(Beginning of Exercise material)
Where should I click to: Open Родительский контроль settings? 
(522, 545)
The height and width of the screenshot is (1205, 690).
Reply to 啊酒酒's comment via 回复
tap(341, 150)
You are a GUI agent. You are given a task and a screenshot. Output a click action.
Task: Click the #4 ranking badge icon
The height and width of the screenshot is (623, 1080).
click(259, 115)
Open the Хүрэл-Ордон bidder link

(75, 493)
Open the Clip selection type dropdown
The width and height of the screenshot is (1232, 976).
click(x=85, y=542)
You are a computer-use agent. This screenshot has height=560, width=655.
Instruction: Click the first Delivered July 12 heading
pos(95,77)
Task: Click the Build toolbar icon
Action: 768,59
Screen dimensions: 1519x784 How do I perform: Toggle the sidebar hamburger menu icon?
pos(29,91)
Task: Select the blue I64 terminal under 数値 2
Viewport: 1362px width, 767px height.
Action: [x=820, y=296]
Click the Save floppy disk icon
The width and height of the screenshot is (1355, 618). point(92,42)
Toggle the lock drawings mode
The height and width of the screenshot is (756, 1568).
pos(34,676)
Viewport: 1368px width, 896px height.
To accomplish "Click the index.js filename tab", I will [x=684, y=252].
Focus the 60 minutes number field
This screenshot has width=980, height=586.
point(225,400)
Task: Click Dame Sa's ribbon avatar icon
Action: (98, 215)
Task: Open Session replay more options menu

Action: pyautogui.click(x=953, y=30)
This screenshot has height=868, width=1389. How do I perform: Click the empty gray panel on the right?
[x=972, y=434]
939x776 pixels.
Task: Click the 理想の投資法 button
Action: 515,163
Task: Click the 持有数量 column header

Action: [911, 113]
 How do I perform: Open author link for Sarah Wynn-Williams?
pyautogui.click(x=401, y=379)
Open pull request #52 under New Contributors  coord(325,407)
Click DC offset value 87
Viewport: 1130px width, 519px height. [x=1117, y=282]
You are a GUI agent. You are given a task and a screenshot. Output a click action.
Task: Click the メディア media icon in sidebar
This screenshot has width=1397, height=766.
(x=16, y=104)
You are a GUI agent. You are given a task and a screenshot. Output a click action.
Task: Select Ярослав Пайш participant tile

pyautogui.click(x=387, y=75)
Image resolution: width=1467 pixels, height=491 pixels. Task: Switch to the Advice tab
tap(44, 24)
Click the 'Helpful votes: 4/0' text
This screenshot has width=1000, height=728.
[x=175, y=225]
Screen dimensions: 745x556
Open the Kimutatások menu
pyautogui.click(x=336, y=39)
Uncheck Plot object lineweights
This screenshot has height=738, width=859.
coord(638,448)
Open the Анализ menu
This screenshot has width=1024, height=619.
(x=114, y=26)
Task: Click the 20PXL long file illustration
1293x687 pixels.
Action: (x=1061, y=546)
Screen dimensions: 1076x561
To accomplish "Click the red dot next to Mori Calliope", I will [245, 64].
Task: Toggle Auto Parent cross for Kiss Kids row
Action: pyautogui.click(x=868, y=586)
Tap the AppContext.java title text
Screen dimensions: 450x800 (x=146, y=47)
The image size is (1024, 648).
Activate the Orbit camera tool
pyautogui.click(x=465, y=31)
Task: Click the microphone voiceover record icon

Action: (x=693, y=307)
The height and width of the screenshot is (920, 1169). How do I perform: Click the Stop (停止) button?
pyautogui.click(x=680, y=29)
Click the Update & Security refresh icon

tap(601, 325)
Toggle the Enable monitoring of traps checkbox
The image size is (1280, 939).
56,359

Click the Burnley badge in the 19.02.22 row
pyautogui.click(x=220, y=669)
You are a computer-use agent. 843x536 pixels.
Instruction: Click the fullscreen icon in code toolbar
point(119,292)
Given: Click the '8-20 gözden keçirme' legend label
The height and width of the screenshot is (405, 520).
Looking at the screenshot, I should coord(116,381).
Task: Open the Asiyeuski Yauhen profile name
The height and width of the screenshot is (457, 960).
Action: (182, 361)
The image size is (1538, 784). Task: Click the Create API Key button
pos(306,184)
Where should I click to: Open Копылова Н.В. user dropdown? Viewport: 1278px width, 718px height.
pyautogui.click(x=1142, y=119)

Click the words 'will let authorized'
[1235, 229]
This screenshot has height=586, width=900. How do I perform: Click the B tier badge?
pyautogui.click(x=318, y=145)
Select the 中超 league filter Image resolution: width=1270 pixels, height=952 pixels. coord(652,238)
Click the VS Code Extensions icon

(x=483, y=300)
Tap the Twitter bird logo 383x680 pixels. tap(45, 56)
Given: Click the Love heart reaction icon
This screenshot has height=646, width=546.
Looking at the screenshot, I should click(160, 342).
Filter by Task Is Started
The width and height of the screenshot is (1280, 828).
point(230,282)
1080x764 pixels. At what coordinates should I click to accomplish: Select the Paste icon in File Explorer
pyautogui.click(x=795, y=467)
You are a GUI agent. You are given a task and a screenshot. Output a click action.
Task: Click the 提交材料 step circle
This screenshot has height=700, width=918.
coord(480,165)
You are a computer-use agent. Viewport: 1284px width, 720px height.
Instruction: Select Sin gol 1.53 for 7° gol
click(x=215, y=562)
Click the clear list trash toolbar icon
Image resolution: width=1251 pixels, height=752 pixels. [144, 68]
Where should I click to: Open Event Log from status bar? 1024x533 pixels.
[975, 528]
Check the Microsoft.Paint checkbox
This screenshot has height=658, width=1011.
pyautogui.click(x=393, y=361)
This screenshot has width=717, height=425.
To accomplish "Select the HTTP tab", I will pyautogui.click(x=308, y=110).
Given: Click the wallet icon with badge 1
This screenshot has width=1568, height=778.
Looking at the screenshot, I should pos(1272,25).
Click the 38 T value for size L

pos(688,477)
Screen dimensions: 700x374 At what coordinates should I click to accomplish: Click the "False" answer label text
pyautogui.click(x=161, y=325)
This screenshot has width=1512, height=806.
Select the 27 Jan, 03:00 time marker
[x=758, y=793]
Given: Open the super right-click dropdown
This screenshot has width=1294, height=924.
(End of Exercise material)
**Assignment**
Output every record above exactly as it appears.

**Written reply**
Where should I click to: Open Родительский контроль settings? 
(522, 545)
The height and width of the screenshot is (1205, 690).
Reply to 啊酒酒's comment via 回复
tap(341, 150)
You are a GUI agent. You are given a task and a screenshot. Output a click action.
Task: Click the #4 ranking badge icon
The height and width of the screenshot is (623, 1080).
click(259, 115)
Open the Хүрэл-Ордон bidder link

(75, 493)
Open the Clip selection type dropdown
The width and height of the screenshot is (1232, 976).
click(x=85, y=542)
You are a computer-use agent. This screenshot has height=560, width=655.
Instruction: Click the first Delivered July 12 heading
pos(95,77)
Task: Click the Build toolbar icon
Action: 768,59
Screen dimensions: 1519x784 How do I perform: Toggle the sidebar hamburger menu icon?
pos(29,91)
Task: Select the blue I64 terminal under 数値 2
Viewport: 1362px width, 767px height.
Action: [x=820, y=296]
Click the Save floppy disk icon
The width and height of the screenshot is (1355, 618). point(92,42)
Toggle the lock drawings mode
The height and width of the screenshot is (756, 1568).
pos(34,676)
Viewport: 1368px width, 896px height.
To accomplish "Click the index.js filename tab", I will [x=684, y=252].
Focus the 60 minutes number field
This screenshot has width=980, height=586.
point(225,400)
Task: Click Dame Sa's ribbon avatar icon
Action: (98, 215)
Task: Open Session replay more options menu

Action: pyautogui.click(x=953, y=30)
This screenshot has height=868, width=1389. How do I perform: Click the empty gray panel on the right?
[x=972, y=434]
939x776 pixels.
Task: Click the 理想の投資法 button
Action: 515,163
Task: Click the 持有数量 column header

Action: [911, 113]
 How do I perform: Open author link for Sarah Wynn-Williams?
pyautogui.click(x=401, y=379)
Open pull request #52 under New Contributors  coord(325,407)
Click DC offset value 87
Viewport: 1130px width, 519px height. [x=1117, y=282]
You are a GUI agent. You are given a task and a screenshot. Output a click action.
Task: Click the メディア media icon in sidebar
This screenshot has width=1397, height=766.
(x=16, y=104)
You are a GUI agent. You are given a task and a screenshot. Output a click action.
Task: Select Ярослав Пайш participant tile

pyautogui.click(x=387, y=75)
Image resolution: width=1467 pixels, height=491 pixels. Task: Switch to the Advice tab
tap(44, 24)
Click the 'Helpful votes: 4/0' text
This screenshot has width=1000, height=728.
[x=175, y=225]
Screen dimensions: 745x556
Open the Kimutatások menu
pyautogui.click(x=336, y=39)
Uncheck Plot object lineweights
This screenshot has height=738, width=859.
coord(638,448)
Open the Анализ menu
This screenshot has width=1024, height=619.
(x=114, y=26)
Task: Click the 20PXL long file illustration
1293x687 pixels.
Action: (x=1061, y=546)
Screen dimensions: 1076x561
To accomplish "Click the red dot next to Mori Calliope", I will [245, 64].
Task: Toggle Auto Parent cross for Kiss Kids row
Action: pyautogui.click(x=868, y=586)
Tap the AppContext.java title text
Screen dimensions: 450x800 (x=146, y=47)
The image size is (1024, 648).
Activate the Orbit camera tool
pyautogui.click(x=465, y=31)
Task: Click the microphone voiceover record icon

Action: (x=693, y=307)
The height and width of the screenshot is (920, 1169). How do I perform: Click the Stop (停止) button?
pyautogui.click(x=680, y=29)
Click the Update & Security refresh icon

tap(601, 325)
Toggle the Enable monitoring of traps checkbox
The image size is (1280, 939).
56,359

Click the Burnley badge in the 19.02.22 row
pyautogui.click(x=220, y=669)
You are a computer-use agent. 843x536 pixels.
Instruction: Click the fullscreen icon in code toolbar
point(119,292)
Given: Click the '8-20 gözden keçirme' legend label
The height and width of the screenshot is (405, 520).
Looking at the screenshot, I should coord(116,381).
Task: Open the Asiyeuski Yauhen profile name
The height and width of the screenshot is (457, 960).
Action: (182, 361)
The image size is (1538, 784). Task: Click the Create API Key button
pos(306,184)
Where should I click to: Open Копылова Н.В. user dropdown? Viewport: 1278px width, 718px height.
pyautogui.click(x=1142, y=119)

Click the words 'will let authorized'
[1235, 229]
This screenshot has height=586, width=900. How do I perform: Click the B tier badge?
pyautogui.click(x=318, y=145)
Select the 中超 league filter Image resolution: width=1270 pixels, height=952 pixels. coord(652,238)
Click the VS Code Extensions icon

(x=483, y=300)
Tap the Twitter bird logo 383x680 pixels. tap(45, 56)
Given: Click the Love heart reaction icon
This screenshot has height=646, width=546.
Looking at the screenshot, I should click(160, 342).
Filter by Task Is Started
The width and height of the screenshot is (1280, 828).
point(230,282)
1080x764 pixels. At what coordinates should I click to accomplish: Select the Paste icon in File Explorer
pyautogui.click(x=795, y=467)
You are a GUI agent. You are given a task and a screenshot. Output a click action.
Task: Click the 提交材料 step circle
This screenshot has height=700, width=918.
coord(480,165)
You are a computer-use agent. Viewport: 1284px width, 720px height.
Instruction: Select Sin gol 1.53 for 7° gol
click(x=215, y=562)
Click the clear list trash toolbar icon
Image resolution: width=1251 pixels, height=752 pixels. [144, 68]
Where should I click to: Open Event Log from status bar? 1024x533 pixels.
[975, 528]
Check the Microsoft.Paint checkbox
This screenshot has height=658, width=1011.
pyautogui.click(x=393, y=361)
This screenshot has width=717, height=425.
To accomplish "Select the HTTP tab", I will pyautogui.click(x=308, y=110).
Given: Click the wallet icon with badge 1
This screenshot has width=1568, height=778.
Looking at the screenshot, I should pos(1272,25).
Click the 38 T value for size L

pos(688,477)
Screen dimensions: 700x374 At what coordinates should I click to accomplish: Click the "False" answer label text
pyautogui.click(x=161, y=325)
This screenshot has width=1512, height=806.
Select the 27 Jan, 03:00 time marker
[x=758, y=793]
Given: Open the super right-click dropdown
This screenshot has width=1294, height=924.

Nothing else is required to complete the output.